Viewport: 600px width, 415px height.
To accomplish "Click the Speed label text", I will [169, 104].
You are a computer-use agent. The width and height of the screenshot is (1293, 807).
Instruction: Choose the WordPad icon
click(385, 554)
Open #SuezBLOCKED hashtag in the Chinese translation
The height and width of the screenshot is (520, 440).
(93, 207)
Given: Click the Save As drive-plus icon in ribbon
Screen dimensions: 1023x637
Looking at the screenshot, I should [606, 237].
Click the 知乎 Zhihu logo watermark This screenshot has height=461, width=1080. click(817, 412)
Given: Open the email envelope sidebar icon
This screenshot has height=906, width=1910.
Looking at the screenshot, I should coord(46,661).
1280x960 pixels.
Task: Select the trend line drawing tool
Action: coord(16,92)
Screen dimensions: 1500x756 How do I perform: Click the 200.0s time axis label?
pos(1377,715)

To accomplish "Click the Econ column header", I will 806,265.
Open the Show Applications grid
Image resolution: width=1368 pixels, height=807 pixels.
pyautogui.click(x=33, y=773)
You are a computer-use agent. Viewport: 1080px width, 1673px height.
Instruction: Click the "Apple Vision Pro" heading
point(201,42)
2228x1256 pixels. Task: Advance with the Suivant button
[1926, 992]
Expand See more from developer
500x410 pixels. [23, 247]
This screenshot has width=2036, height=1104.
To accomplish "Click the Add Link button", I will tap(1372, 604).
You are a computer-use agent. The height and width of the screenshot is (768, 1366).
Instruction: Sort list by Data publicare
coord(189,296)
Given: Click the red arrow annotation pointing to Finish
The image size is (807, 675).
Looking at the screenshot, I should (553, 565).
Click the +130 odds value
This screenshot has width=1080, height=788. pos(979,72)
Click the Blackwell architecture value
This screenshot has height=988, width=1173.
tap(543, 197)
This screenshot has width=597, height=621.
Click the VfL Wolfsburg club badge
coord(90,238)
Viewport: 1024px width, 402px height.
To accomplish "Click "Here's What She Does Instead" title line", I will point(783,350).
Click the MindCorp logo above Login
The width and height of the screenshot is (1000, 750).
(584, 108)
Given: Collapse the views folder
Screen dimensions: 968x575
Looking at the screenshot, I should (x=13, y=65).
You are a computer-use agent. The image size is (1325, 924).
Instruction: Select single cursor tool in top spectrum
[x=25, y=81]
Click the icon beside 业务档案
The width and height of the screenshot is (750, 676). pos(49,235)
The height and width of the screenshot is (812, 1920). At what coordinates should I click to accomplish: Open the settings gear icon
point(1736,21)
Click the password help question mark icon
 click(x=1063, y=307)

================

| What you are asked to do |
Every record here must be output exactly, word for word.

| Exercise answer |
Viewport: 600px width, 415px height.
To accomplish "Click the Speed label text", I will [169, 104].
You are a computer-use agent. The width and height of the screenshot is (1293, 807).
Instruction: Choose the WordPad icon
click(385, 554)
Open #SuezBLOCKED hashtag in the Chinese translation
The height and width of the screenshot is (520, 440).
(93, 207)
Given: Click the Save As drive-plus icon in ribbon
Screen dimensions: 1023x637
Looking at the screenshot, I should [606, 237].
Click the 知乎 Zhihu logo watermark This screenshot has height=461, width=1080. click(817, 412)
Given: Open the email envelope sidebar icon
This screenshot has height=906, width=1910.
Looking at the screenshot, I should coord(46,661).
1280x960 pixels.
Task: Select the trend line drawing tool
Action: coord(16,92)
Screen dimensions: 1500x756 How do I perform: Click the 200.0s time axis label?
pos(1377,715)

To accomplish "Click the Econ column header", I will 806,265.
Open the Show Applications grid
Image resolution: width=1368 pixels, height=807 pixels.
pyautogui.click(x=33, y=773)
You are a computer-use agent. Viewport: 1080px width, 1673px height.
Instruction: Click the "Apple Vision Pro" heading
point(201,42)
2228x1256 pixels. Task: Advance with the Suivant button
[1926, 992]
Expand See more from developer
500x410 pixels. [23, 247]
This screenshot has width=2036, height=1104.
To accomplish "Click the Add Link button", I will tap(1372, 604).
You are a computer-use agent. The height and width of the screenshot is (768, 1366).
Instruction: Sort list by Data publicare
coord(189,296)
Given: Click the red arrow annotation pointing to Finish
The image size is (807, 675).
Looking at the screenshot, I should (553, 565).
Click the +130 odds value
This screenshot has width=1080, height=788. pos(979,72)
Click the Blackwell architecture value
This screenshot has height=988, width=1173.
tap(543, 197)
This screenshot has width=597, height=621.
Click the VfL Wolfsburg club badge
coord(90,238)
Viewport: 1024px width, 402px height.
To accomplish "Click "Here's What She Does Instead" title line", I will point(783,350).
Click the MindCorp logo above Login
The width and height of the screenshot is (1000, 750).
(584, 108)
Given: Collapse the views folder
Screen dimensions: 968x575
Looking at the screenshot, I should (x=13, y=65).
You are a computer-use agent. The image size is (1325, 924).
Instruction: Select single cursor tool in top spectrum
[x=25, y=81]
Click the icon beside 业务档案
The width and height of the screenshot is (750, 676). pos(49,235)
The height and width of the screenshot is (812, 1920). At what coordinates should I click to accomplish: Open the settings gear icon
point(1736,21)
Click the password help question mark icon
 click(x=1063, y=307)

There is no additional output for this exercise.